The Death of Human Rights in India?

A pedestrian walks past the Amnesty International office in Bengaluru on Oct. 26, 2018. Manjunath Kiran/AFP/Getty Images

Indian Prime Minister Narendra Modi and his Bharatiya Janata Party (BJP) government appear intent on squelching any independent scrutiny of India’s human rights problems. Last week, the government froze the assets of the human rights organization Amnesty International, claiming that the organization was in violation of Indian law. Its stated reasons aside, there is more than ample evidence that the government was irritated by Amnesty’s unfavorable reports on recent riots in New Delhi, India’s human rights record in Jammu and Kashmir, and the passage of recent legislation that could adversely affect Muslims.

Images of Amnesty International closing its Indian offices may be shocking, but this is hardly the first time an Indian administration, faced with similar criticisms, reacted with hostility. For example, at the height of the Kashmir insurgency in 1990, Narasimha Rao, then prime minister, was surely irritated by criticism of the Indian security forces’ harsh counterinsurgency tactics. Still, his actual efforts to limit the work of foreign human rights organizations in India was minimal. On the contrary, stung with repeated allegations of rampant human rights violations in Kashmir, his government created the National Human Rights Commission (NHRC) to examine the charges. Initially dismissed as a public relations move, over time, the NHRC became more autonomous and powerful.

As he is faced with criticisms of his own, it is hard to imagine Modi setting up such a watchdog. Instead, he’s decided to bully Amnesty International. After New Delhi froze all its bank assets, the organization chose to suspend its activities in India. This was the fifth time it felt compelled to discontinue its operations in the country. The last time, before now, was in 2009, when its applications to be allowed to accept funds from abroad were repeatedly denied and it faced budget shortfalls.

The global human rights organization has again come under pressure from the current government. In October 2018, one of India’s national anti-corruption organizations, the Enforcement Directorate, accused Amnesty of violating the Foreign Contribution Regulation Act and seized some of its bank accounts. Faced with this action, Amnesty closed its offices in Bengaluru and laid off some staff. Later, in 2019, India’s Income Tax Department sent a letter to the organization accusing it of tax irregularities. Amnesty called all this a “pattern of harassment” related to its role highlighting widespread human rights abuses in the country.

Amnesty International has not been the government’s only target. Rather, New Delhi appears to be in the midst of an orchestrated campaign to undermine any independent scrutiny of the country’s human rights record. Earlier, in 2015, the government named the Ford Foundation, a major American philanthropic organization, on its national security watch list and placed it under the jurisdiction of India’s Ministry of Home Affairs. The foundation, which had operated in India since 1952, has a storied history, including catalyzing India’s agricultural Green Revolution in the 1970s. New Delhi’s message was clear: The Ford Foundation’s work in certain areas was unwelcome. It is widely believed that the government was particularly incensed with the foundation’s decision to fund a well-known human rights lawyer and activist, Teesta Setalvad, and her work representing the victims of a pogrom against Muslims in Gujarat when Modi was chief minister of the state. Following the government’s actions, the Ford Foundation, which had disbursed more than $500 million in the country since the early 1950s, decided to freeze its spending.

Task to carry out :: Update the passage on human rights in India by writing out the stretch from "A pedestrian walks" through "adversely affect Muslims." with "government" changed to "administration".

[Saved data entries]
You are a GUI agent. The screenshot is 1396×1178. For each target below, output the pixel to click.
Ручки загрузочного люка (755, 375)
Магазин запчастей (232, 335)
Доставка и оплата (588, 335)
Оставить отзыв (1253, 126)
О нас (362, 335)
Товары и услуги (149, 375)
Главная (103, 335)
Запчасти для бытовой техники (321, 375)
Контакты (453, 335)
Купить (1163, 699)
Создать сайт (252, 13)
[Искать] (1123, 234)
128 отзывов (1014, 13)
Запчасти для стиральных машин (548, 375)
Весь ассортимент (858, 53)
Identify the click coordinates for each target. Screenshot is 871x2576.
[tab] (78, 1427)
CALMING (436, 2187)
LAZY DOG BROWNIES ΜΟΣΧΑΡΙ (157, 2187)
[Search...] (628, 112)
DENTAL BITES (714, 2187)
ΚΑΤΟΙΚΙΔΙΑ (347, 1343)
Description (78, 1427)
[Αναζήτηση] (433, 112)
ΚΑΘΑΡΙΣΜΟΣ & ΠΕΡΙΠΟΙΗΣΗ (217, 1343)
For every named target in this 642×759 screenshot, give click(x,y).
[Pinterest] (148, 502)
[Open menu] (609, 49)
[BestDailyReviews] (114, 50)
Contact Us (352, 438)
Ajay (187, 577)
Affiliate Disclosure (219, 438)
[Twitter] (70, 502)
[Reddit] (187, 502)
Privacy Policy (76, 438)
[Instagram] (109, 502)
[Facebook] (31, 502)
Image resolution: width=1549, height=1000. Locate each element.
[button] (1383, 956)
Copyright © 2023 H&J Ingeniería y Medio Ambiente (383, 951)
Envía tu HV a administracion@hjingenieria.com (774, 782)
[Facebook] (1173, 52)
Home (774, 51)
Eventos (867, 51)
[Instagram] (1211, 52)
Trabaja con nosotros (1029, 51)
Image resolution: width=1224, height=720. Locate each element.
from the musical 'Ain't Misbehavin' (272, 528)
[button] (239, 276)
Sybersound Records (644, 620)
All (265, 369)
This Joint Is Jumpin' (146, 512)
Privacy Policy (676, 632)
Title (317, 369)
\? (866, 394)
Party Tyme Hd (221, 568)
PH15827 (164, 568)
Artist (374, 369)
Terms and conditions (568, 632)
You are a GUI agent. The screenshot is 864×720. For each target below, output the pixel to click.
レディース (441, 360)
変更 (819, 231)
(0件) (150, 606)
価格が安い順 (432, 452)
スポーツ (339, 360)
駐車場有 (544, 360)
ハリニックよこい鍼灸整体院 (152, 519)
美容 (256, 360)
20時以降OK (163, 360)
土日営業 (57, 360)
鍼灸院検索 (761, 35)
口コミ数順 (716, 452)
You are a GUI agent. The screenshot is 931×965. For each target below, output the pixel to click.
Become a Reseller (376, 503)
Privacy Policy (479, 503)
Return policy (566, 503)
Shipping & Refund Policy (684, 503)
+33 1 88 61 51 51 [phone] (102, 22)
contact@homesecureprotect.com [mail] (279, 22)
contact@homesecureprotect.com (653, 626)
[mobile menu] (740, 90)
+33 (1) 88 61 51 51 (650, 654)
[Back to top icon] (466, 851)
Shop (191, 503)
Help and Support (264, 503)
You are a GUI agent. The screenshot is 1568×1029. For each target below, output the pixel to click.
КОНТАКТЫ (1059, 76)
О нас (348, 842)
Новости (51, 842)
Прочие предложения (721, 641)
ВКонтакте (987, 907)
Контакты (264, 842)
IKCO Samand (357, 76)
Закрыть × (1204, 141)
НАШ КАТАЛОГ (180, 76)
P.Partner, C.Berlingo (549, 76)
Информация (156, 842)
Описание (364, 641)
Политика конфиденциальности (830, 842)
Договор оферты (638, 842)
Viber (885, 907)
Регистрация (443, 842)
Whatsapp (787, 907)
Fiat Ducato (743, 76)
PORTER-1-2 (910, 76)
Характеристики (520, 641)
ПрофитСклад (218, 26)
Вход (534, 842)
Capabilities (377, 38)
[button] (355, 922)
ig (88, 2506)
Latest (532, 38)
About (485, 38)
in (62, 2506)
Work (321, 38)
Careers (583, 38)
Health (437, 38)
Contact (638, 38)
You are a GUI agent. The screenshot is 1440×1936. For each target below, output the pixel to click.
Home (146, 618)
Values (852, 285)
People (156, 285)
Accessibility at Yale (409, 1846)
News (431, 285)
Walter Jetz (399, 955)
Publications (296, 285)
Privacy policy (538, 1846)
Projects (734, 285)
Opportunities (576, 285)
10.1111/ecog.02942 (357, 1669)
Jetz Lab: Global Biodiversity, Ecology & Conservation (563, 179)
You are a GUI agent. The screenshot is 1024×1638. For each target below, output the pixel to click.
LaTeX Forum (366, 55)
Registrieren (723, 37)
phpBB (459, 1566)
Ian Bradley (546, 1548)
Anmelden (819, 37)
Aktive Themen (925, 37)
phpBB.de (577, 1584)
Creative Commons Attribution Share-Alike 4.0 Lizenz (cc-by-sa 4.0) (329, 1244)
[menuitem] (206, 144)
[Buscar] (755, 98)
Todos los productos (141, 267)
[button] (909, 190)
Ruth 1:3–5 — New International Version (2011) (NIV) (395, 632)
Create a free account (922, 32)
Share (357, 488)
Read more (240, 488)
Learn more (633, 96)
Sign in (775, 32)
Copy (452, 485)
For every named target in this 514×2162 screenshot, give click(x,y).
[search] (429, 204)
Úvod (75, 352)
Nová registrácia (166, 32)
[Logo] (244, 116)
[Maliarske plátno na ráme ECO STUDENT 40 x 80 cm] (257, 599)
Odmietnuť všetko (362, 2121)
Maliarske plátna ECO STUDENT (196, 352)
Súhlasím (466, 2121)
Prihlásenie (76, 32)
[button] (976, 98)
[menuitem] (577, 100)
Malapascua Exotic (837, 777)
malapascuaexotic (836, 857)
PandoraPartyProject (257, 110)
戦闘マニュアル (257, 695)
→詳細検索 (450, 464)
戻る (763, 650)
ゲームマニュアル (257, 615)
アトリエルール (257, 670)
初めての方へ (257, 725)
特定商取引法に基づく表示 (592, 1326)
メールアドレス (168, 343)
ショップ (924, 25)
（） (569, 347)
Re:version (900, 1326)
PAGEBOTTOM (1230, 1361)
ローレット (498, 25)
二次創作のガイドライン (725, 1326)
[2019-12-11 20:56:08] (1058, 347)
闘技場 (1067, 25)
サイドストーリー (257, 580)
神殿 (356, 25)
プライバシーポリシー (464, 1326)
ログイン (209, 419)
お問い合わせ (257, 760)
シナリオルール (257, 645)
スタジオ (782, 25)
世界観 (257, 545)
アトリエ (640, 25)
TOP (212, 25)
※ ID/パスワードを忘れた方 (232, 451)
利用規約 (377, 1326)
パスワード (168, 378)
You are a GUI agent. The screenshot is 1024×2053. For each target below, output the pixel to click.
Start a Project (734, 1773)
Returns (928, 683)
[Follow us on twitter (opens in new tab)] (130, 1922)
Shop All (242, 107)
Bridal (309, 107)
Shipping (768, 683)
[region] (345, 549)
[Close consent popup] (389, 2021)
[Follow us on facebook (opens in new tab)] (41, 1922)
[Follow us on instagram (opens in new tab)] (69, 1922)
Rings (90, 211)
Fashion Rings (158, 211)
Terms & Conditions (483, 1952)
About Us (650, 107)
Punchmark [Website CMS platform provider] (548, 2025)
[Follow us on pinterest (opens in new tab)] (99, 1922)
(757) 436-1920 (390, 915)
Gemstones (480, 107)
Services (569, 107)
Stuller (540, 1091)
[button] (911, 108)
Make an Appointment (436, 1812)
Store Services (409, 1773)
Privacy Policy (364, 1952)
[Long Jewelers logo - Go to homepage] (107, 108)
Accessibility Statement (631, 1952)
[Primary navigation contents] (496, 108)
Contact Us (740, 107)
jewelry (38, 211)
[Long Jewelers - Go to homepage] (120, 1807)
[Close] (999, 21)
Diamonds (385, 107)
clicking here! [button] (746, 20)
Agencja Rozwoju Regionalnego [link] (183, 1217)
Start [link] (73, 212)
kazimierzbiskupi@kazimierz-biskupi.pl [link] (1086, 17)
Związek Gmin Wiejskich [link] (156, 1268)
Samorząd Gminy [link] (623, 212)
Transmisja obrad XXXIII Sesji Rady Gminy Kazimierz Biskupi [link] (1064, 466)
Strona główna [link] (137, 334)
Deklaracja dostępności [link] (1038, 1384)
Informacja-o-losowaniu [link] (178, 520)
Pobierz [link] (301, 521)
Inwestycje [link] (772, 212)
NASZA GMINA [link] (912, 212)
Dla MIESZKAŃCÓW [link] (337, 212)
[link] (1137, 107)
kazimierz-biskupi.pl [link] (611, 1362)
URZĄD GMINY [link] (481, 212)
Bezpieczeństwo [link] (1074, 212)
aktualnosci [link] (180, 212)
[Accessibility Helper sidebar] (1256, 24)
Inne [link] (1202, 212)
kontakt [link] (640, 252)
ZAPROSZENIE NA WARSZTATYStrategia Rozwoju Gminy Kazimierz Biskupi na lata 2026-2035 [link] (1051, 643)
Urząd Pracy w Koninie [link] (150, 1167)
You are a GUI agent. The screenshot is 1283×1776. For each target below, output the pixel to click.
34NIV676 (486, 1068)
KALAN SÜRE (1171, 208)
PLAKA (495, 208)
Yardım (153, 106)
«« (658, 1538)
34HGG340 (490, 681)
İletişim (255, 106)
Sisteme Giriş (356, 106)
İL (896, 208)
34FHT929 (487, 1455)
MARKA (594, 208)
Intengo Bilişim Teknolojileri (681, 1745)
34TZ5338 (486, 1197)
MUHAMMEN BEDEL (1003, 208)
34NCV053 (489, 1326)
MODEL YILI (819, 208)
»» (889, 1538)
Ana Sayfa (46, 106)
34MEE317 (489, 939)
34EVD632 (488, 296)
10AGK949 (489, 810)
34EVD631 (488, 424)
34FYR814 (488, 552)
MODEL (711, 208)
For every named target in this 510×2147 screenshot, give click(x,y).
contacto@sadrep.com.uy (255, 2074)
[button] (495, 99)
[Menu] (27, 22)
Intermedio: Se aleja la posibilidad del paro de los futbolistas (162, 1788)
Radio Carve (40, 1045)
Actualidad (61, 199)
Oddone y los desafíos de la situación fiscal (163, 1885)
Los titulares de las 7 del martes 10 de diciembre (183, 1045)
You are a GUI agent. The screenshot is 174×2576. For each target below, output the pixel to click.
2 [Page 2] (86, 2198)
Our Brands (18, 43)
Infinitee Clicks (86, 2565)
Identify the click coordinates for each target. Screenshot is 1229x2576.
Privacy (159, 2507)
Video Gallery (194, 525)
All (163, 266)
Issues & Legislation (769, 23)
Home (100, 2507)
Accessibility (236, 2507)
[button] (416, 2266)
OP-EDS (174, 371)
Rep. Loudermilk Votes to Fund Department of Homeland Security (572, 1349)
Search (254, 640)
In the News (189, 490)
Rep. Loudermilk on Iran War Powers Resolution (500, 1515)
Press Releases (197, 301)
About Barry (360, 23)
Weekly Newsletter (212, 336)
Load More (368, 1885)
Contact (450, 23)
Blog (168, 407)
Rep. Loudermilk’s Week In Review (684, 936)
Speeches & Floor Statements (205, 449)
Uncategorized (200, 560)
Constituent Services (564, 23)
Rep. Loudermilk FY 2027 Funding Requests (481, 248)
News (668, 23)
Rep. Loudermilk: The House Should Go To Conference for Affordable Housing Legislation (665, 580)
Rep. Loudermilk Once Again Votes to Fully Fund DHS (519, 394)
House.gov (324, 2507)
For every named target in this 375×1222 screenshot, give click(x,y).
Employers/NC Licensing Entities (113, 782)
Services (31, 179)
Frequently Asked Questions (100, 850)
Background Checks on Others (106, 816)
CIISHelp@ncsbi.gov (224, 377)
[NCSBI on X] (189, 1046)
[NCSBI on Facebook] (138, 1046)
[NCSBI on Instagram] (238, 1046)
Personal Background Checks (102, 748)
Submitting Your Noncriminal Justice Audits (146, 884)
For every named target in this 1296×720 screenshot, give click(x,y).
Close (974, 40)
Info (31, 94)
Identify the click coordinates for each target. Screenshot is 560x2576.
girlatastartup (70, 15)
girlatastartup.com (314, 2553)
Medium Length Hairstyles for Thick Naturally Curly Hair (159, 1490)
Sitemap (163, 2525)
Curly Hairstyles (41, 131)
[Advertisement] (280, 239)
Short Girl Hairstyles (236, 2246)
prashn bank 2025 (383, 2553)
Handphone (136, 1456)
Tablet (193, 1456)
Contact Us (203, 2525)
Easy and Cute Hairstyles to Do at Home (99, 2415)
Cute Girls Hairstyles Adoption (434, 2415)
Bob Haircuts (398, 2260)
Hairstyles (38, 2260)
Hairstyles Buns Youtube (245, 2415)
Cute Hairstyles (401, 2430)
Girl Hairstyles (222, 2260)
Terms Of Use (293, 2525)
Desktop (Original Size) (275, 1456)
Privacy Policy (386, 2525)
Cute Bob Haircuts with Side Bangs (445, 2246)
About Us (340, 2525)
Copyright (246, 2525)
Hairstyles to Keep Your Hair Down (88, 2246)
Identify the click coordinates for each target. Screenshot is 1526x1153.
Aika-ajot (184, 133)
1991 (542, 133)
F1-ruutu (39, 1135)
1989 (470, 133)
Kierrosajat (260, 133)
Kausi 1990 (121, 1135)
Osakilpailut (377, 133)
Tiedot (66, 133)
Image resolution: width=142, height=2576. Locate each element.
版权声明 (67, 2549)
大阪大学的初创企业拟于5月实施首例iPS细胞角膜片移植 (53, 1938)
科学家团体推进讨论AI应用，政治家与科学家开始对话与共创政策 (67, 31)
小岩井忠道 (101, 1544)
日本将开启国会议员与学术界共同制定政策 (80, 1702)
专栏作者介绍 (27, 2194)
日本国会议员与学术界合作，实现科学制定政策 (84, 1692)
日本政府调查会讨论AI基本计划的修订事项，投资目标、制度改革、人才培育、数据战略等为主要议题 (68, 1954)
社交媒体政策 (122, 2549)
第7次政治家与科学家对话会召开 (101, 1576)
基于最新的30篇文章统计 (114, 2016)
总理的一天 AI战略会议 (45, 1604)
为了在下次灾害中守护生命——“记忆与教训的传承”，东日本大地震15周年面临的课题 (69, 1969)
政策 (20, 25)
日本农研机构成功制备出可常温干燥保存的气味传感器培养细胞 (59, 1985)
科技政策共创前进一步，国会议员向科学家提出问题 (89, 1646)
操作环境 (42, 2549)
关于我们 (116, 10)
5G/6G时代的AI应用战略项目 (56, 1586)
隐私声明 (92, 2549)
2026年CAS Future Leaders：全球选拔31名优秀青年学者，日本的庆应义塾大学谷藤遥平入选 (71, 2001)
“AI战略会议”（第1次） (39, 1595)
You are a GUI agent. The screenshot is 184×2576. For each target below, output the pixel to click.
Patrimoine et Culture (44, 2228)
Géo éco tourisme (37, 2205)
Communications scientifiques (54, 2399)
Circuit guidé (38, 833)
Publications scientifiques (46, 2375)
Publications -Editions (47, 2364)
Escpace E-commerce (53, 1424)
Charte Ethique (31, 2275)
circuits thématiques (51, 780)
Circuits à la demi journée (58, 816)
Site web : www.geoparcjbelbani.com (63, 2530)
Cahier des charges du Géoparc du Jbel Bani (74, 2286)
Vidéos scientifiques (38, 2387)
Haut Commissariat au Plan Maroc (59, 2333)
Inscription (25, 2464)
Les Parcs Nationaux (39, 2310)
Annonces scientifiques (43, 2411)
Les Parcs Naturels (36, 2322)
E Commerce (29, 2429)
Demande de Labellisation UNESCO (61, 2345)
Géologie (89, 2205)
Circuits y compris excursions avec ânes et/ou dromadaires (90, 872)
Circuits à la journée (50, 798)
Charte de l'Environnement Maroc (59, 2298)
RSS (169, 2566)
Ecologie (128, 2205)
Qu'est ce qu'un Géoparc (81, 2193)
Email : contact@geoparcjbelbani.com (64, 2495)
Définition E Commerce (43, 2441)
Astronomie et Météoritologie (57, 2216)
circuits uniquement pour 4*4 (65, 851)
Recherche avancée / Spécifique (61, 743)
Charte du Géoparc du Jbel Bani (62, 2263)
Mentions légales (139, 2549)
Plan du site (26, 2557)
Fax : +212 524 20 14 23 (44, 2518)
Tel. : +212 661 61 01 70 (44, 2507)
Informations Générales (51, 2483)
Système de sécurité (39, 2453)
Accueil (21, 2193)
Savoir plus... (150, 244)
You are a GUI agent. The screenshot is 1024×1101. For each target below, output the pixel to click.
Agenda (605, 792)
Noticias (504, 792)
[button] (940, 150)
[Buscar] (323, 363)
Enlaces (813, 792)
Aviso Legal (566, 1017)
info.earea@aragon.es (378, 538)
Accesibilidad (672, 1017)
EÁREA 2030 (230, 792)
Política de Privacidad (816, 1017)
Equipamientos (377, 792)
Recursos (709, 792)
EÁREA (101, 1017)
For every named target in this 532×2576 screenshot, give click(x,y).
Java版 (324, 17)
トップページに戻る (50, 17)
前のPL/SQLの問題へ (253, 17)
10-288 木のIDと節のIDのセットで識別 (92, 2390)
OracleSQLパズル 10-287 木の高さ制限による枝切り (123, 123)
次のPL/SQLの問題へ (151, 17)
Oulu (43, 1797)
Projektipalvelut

Solved exercise ::
A pedestrian walks past the Amnesty International office in Bengaluru on Oct. 26, 2018. Manjunath Kiran/AFP/Getty Images

Indian Prime Minister Narendra Modi and his Bharatiya Janata Party (BJP) administration appear intent on squelching any independent scrutiny of India’s human rights problems. Last week, the administration froze the assets of the human rights organization Amnesty International, claiming that the organization was in violation of Indian law. Its stated reasons aside, there is more than ample evidence that the administration was irritated by Amnesty’s unfavorable reports on recent riots in New Delhi, India’s human rights record in Jammu and Kashmir, and the passage of recent legislation that could adversely affect Muslims.